To finish off the problem, we then turned to Concorde's branch-and-bound search procedure. In this process, the collection of tours is repeatedly subdivided and the cutting-plane method is applied to the resulting TSP subproblems. The simplest form of the division is to select a pair of pubs, say The Black Dog and The Duke of Cornwall in Weymouth, and consider first only tours where the two pubs are visited consecutively, then consider only tours where, between the stops at The Dog and The Duke, we drop in on at least one other pub along the way. This selection divides the set of all tours neatly into two subsets.
In this this final phase of the computation, we processed a large, but manageable, collection of 4,231 subproblems. The total amount of computer time was 305.2 days on a single processor core of a Linux server. We didn't actually have to wait the full 10 months for the results, since we ran the search in parallel on up to 48 cores.

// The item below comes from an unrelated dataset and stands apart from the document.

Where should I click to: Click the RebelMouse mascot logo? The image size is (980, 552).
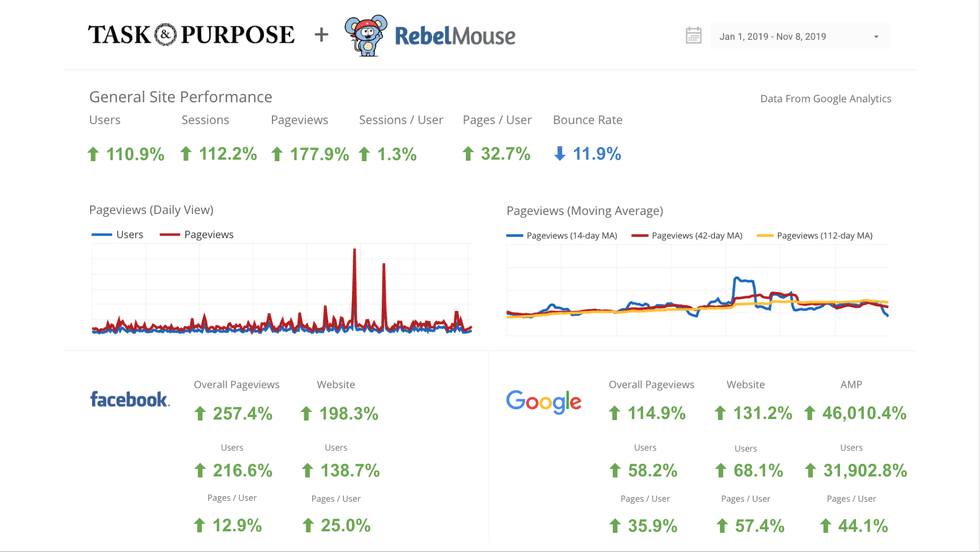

Click here to see a drawing of the search tree, where the position of a subproblem corresponds to the value of its fractional tour. For a closer look,here is a pdf file for the tree.
The computing time was reasonable enough to allow us to run the branch-and-bound phase a second time, using different settings to test the selection rule for the subdivisions. This second run processed a total of 5,687 subproblems in a total of 1381.1 days. Of course, it again produced the same optimal value of 45,495,239 meters.
If you are interested in creating your own local pub tour, the best bet for data is to go back to the original sources, Pubs Galore for locations and Google Maps for up-to-date walking distances. But the information provided by these sources changes over time. Therefore, to document the 24,727-stop TSP instance we have solved, we provide the raw data needed to reproduce the travel distances on thedata page.
Early computational studies focused on the most natural class of salesman problems: select an interesting group of cities, look up the point-to-point distances in a road atlas, and have a go at finding the shortest tour. Record-setting solutions were found by legendary figures in applied mathematics and computer science.
49 USA cities in 1954 by George Dantzig , Ray Fulkerson , and Selmer Johnson .
57 USA cities in 1970 by Michael Held and Richard Karp .
120 German cities in 1977 by Martin Groetschel .
The first reference, in particular, is widely viewed as the most important paper in the history of the broad fields of discrete optimization and integer programming. The links are to technical research papers. For lighter viewing, have a quick look at a slide show of these record-breaking results .
In the late 1970s, the focus switched to geometric examples of the TSP, where cities are points drawn on a sheet of paper and travel is measured by straight-line distances. The reasons were twofold. First, with over 100 stops it became difficult to obtain driving distances along road networks: printed road atlases included distances only for major cities. Second, there were classes of industrial problems that neatly fit into the geometric TSP setting. Indeed, the next world record, set in 1980 by Harlan Crowder and Manfred Padberg , consisted of locations of 318 holes that had to be drilled into a printed-circuit board .
Geometric TSP instances, arising in applications or from geographic locations, were gathered together in the TSPLIB by Gerhard Reinelt . This collection became the standard testbed for researchers. The largest of the instances, having 85,900 points arising in aVLSI application, was solved byApplegate et al. in 2006.
The geometric data sets are worthy adversaries, but the large industrial instances have points clustered into straight lines. These examples are punching below their weight, likely missing aspects of the complexity of the road TSP problems.